L’atteggiamento di Giancarlo non è mai stato da competitor, ma era come un compagno di squadra, cioè la squadra era l’arte contemporanea, poi loro giocavano in un ruolo e noi in un altro, ma la squadra era la stessa, che doveva andare avanti. A me questo sembrava allora. Poi negli anni le cose sono un po’ cambiate. Però ad esempio, quando organizzarono la Biennale d’arte contemporanea a Praga, l’unica rivista a parte ‘Flash Art’ ad essere invitata è stata ‘Segno’. C’erano, nei nostri confronti, un rispetto e un’attenzione con un atteggiamento quasi fraterno.
Infatti Politi appariva come una persona scostante, ma in realtà non lo era. Era una persona leale perché le cose le diceva in faccia, aveva questa trasparenza, che è una grande qualità. Io l’ho conosciuto come una persona umile, non in senso negativo, ma nel senso che teneva in considerazione gli altri; anche quando era scostante e diceva le cose pane al pane e vino al vino.
Anche con me, che con lui ho avuto un rapporto privilegiato. Devo tantissimo a Giancarlo, perché prima di Flash Art ero uno sconosciuto, quindi per me è stato un trampolino di lancio pazzesco. Però anche a me diceva le cose come le pensava, sulle cose sulle quali non eravamo d’accordo. Poi aveva quei modi un po’ rudi da uomo di provincia, e quindi te le diceva come stavano, non ci girava intorno alle cose, stava poi a te capire come fare tesoro di quanto ti aveva detto. Non lo faceva con intenzioni negative, lo faceva per aiutarti. Sembra strano ma è così.

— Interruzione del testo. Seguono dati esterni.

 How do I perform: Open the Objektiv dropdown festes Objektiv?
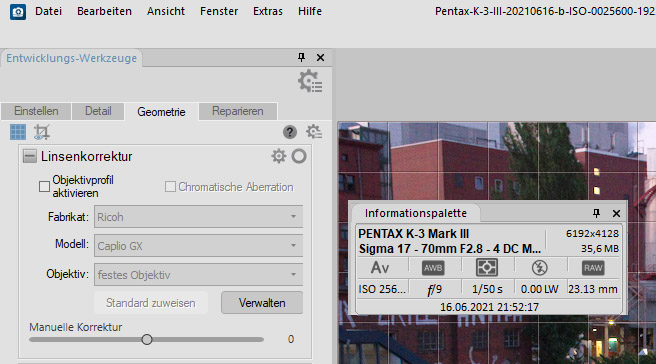(x=198, y=274)
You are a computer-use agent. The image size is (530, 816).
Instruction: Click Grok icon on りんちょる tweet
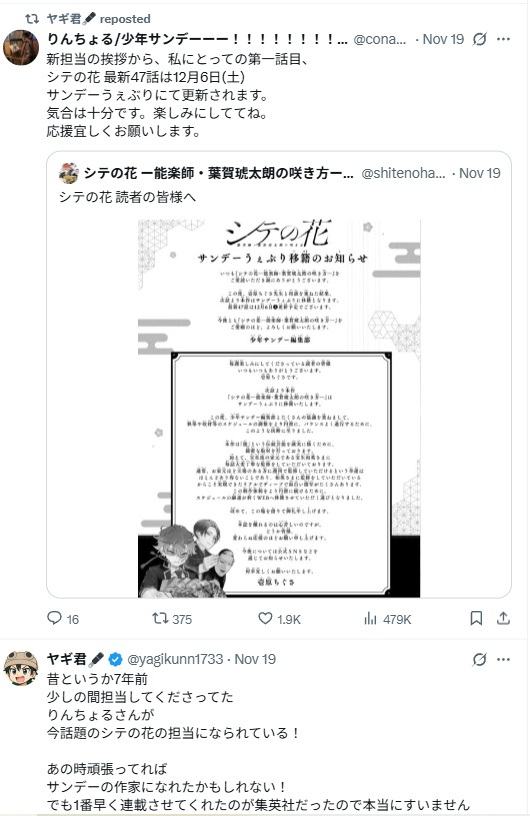tap(479, 39)
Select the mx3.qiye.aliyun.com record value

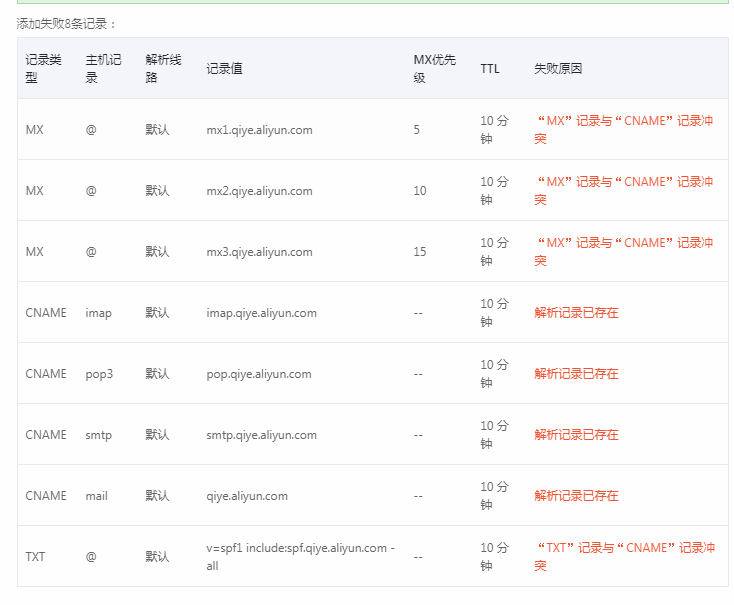(x=259, y=252)
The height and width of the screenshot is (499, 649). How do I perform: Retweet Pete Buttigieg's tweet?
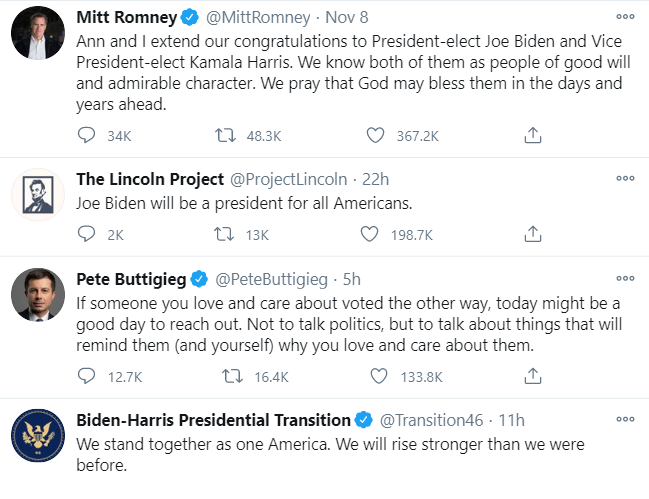click(x=226, y=376)
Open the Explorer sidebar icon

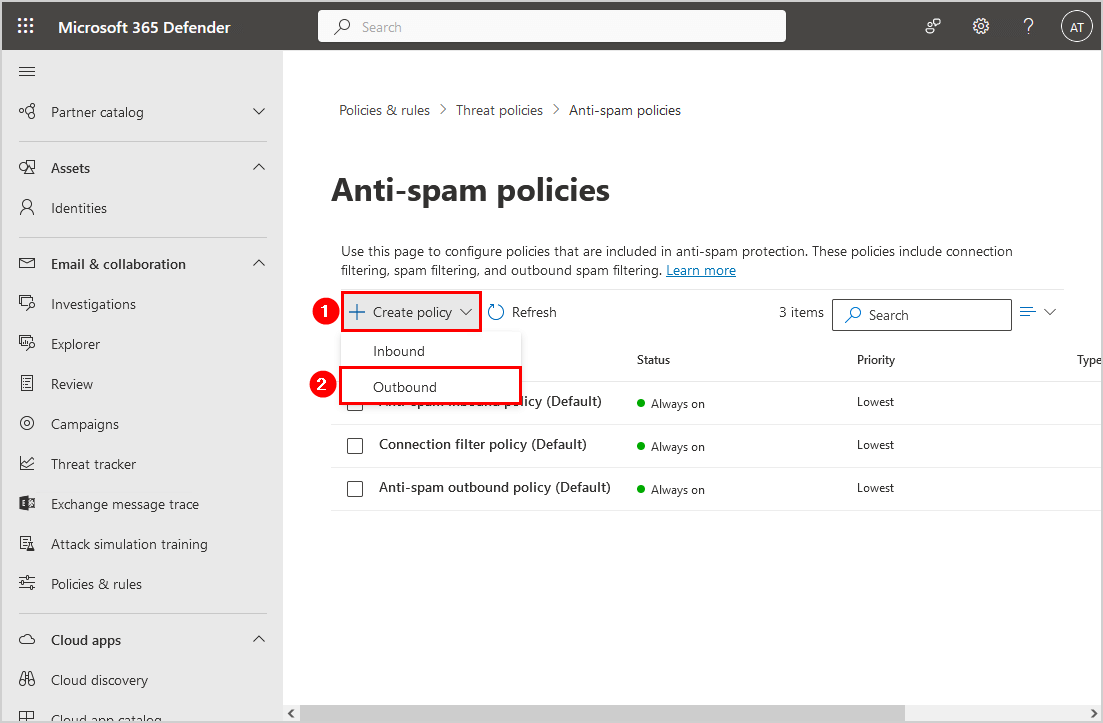click(x=28, y=344)
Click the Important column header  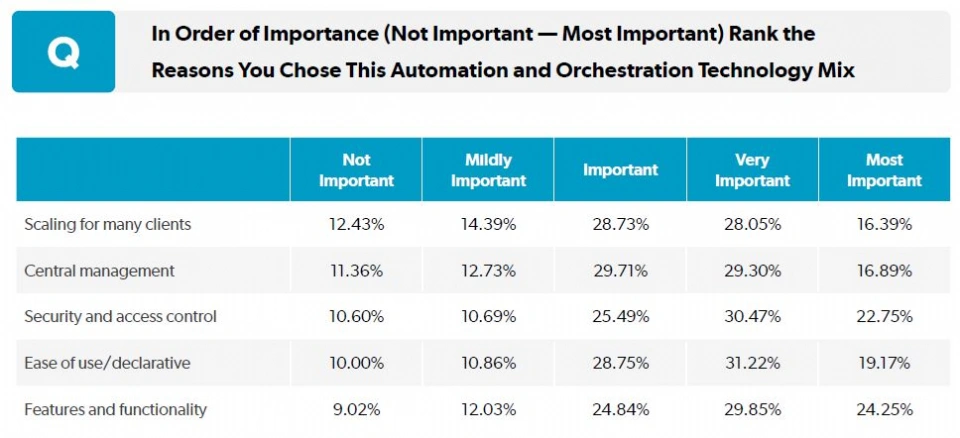pos(620,170)
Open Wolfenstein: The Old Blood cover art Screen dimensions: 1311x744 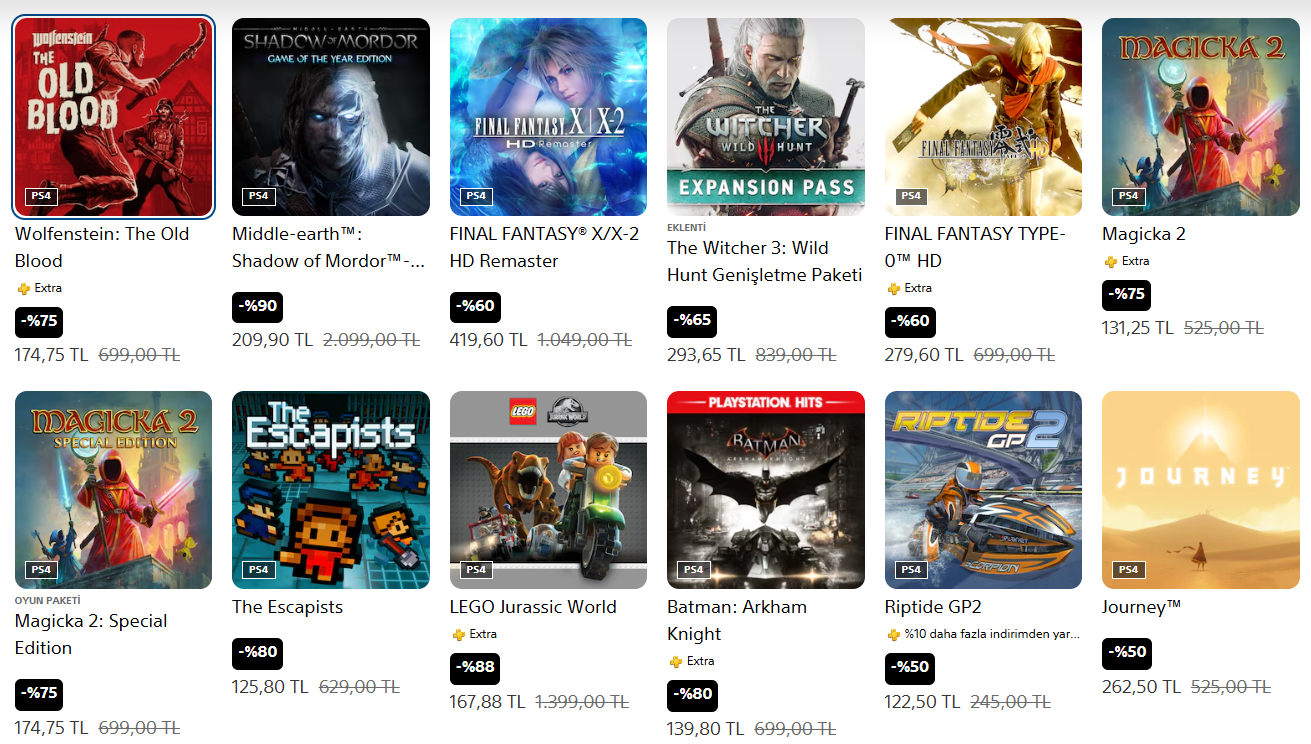[x=113, y=117]
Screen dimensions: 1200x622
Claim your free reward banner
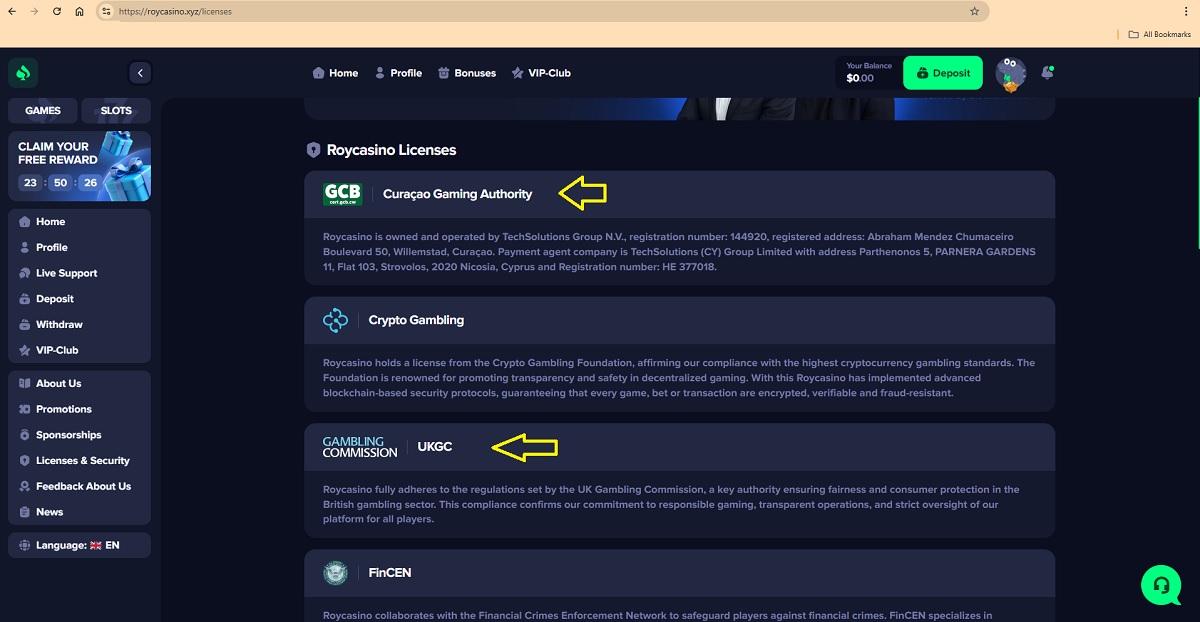tap(79, 166)
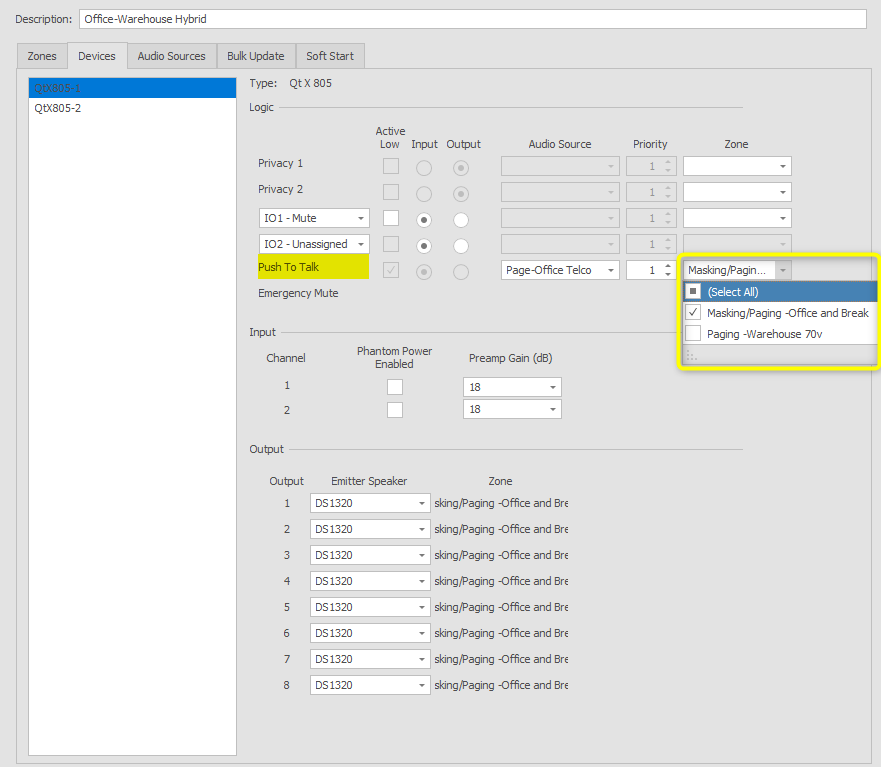Expand the Page-Office Telco audio source dropdown
This screenshot has height=767, width=881.
tap(610, 270)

Che eredità lascia Giancarlo e a chi?
Nel mondo dell’arte lascia una grande eredità: ha dimostrato che anche venendo da un piccolo paesello da sconosciuto si può arrivare ovunque, dando fiducia alle persone. Ha formato generazioni di critici, perché non dimentichiamo che Flash Art è stata una palestra non indifferente per generazioni. Lui sosteneva che se credi in qualcosa, non importa da dove vieni o chi sei, se ci credi e ti impegni ce la puoi fare. Quindi penso che la più grande eredità che Giancarlo Politi ha lasciato è stato il concetto che tutto è possibile e il grande insegnamento di avere fiducia in se stessi.